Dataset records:
......

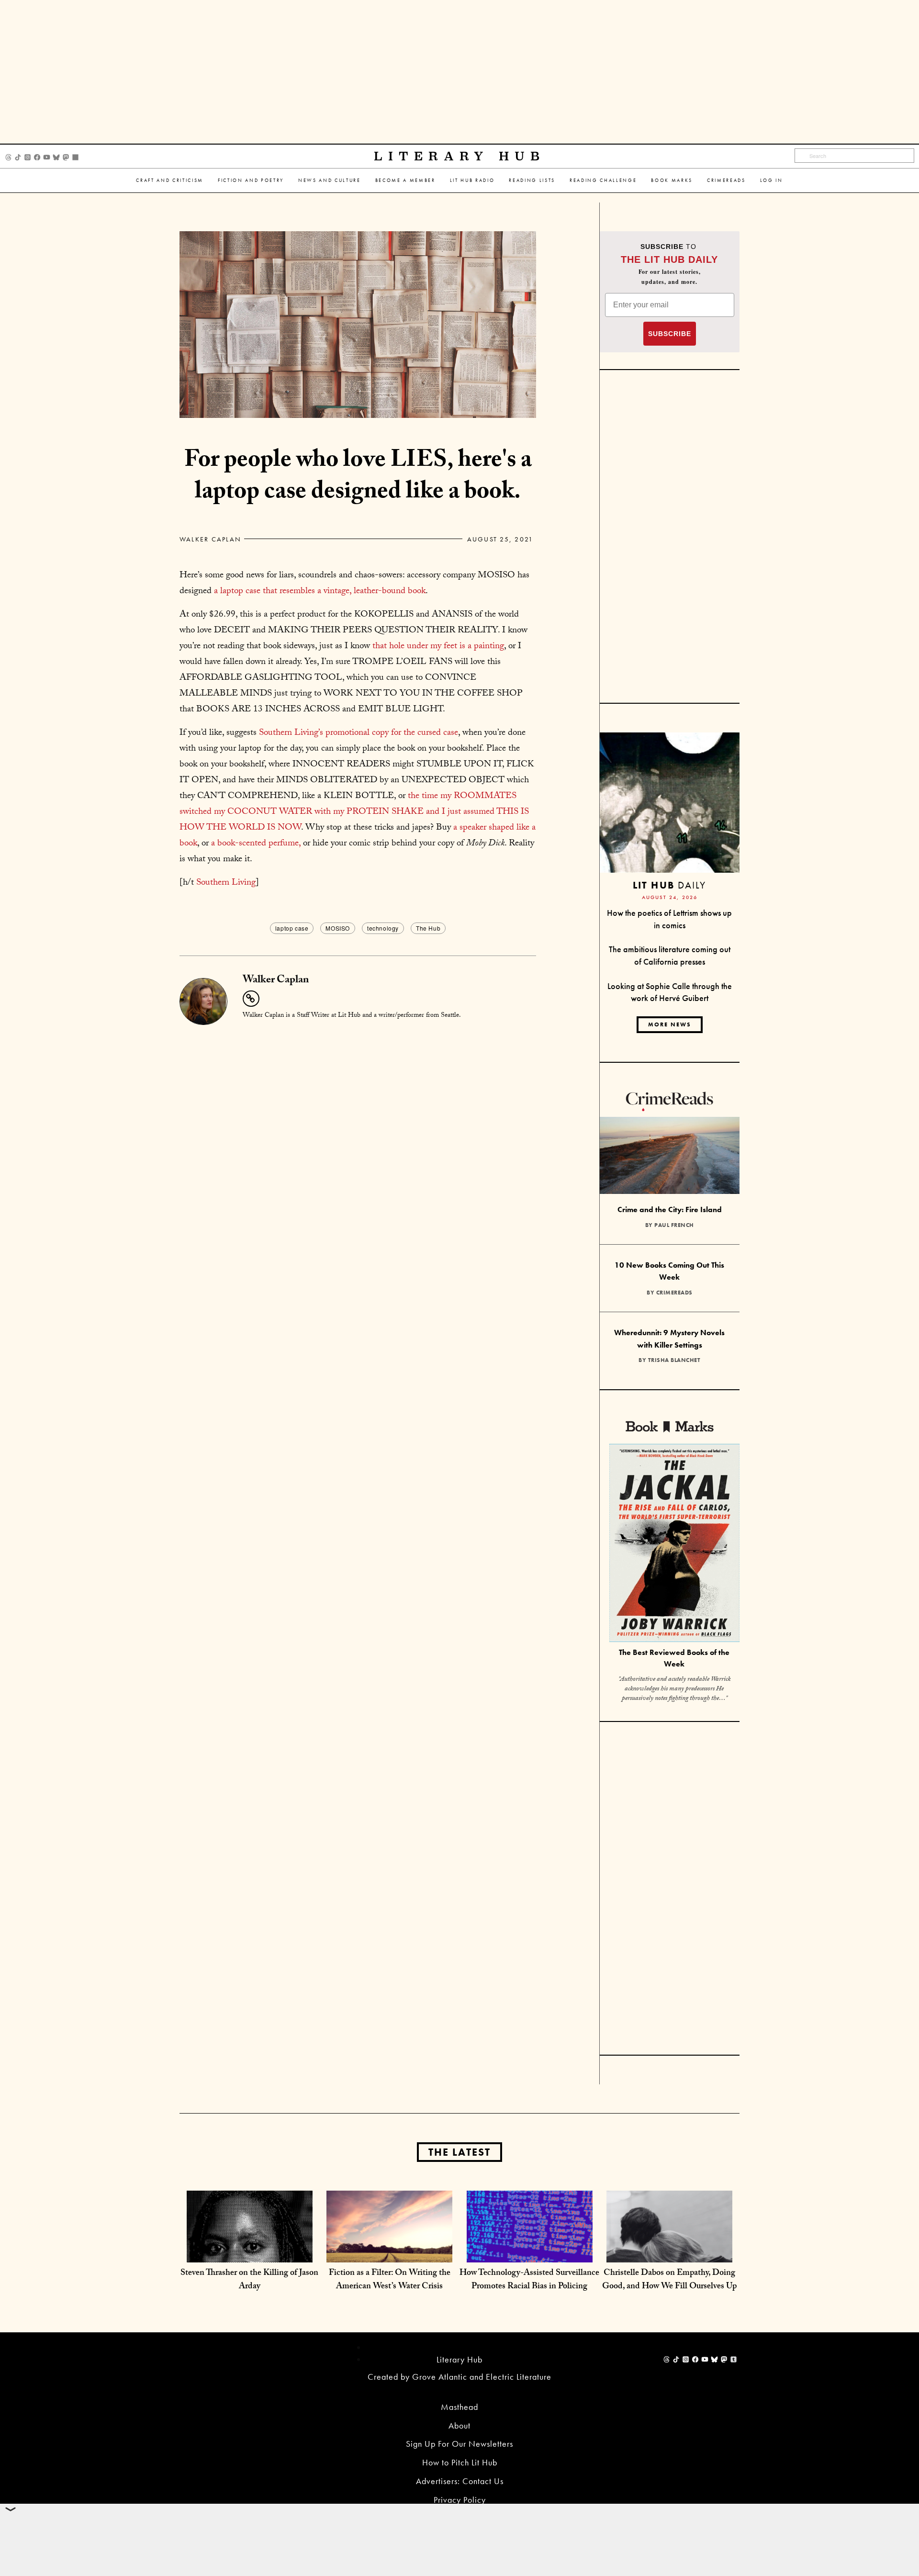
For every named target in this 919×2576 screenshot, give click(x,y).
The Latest (459, 2152)
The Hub (428, 928)
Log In (771, 180)
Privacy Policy (460, 2499)
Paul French (674, 1225)
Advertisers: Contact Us (460, 2480)
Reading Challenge (603, 180)
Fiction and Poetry (251, 180)
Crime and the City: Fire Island (669, 1209)
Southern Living (226, 883)
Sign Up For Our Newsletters (459, 2443)
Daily (669, 884)
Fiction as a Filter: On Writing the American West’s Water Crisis (389, 2280)
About (459, 2425)
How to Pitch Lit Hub (459, 2462)
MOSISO (337, 928)
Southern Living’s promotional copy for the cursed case (358, 733)
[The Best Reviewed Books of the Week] (674, 1544)
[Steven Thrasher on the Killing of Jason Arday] (250, 2252)
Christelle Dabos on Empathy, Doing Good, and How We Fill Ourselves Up (669, 2280)
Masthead (459, 2406)
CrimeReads (726, 180)
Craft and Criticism (169, 180)
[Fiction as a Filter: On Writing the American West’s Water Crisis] (389, 2252)
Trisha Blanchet (674, 1360)
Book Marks (672, 180)
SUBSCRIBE (669, 333)
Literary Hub (460, 156)
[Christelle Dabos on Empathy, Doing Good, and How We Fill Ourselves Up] (669, 2252)
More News (669, 1024)
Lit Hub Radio (472, 180)
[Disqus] (357, 1147)
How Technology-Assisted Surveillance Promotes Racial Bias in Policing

......

• [Task]:
Whatever pictures the entries contain, omit them, and write the rest out exactly.

• [Result of the task]:
For every named target in this 919×2576 screenshot, give click(x,y).
The Latest (459, 2152)
The Hub (428, 928)
Log In (771, 180)
Privacy Policy (460, 2499)
Paul French (674, 1225)
Advertisers: Contact Us (460, 2480)
Reading Challenge (603, 180)
Fiction and Poetry (251, 180)
Crime and the City: Fire Island (669, 1209)
Southern Living (226, 883)
Sign Up For Our Newsletters (459, 2443)
Daily (669, 884)
Fiction as a Filter: On Writing the American West’s Water Crisis (389, 2280)
About (459, 2425)
How to Pitch Lit Hub (459, 2462)
MOSISO (337, 928)
Southern Living’s promotional copy for the cursed case (358, 733)
[The Best Reviewed Books of the Week] (674, 1544)
[Steven Thrasher on the Killing of Jason Arday] (250, 2252)
Christelle Dabos on Empathy, Doing Good, and How We Fill Ourselves Up (669, 2280)
Masthead (459, 2406)
CrimeReads (726, 180)
Craft and Criticism (169, 180)
[Fiction as a Filter: On Writing the American West’s Water Crisis] (389, 2252)
Trisha Blanchet (674, 1360)
Book Marks (672, 180)
SUBSCRIBE (669, 333)
Literary Hub (460, 156)
[Christelle Dabos on Empathy, Doing Good, and How We Fill Ourselves Up] (669, 2252)
More News (669, 1024)
Lit Hub Radio (472, 180)
[Disqus] (357, 1147)
How Technology-Assisted Surveillance Promotes Racial Bias in Policing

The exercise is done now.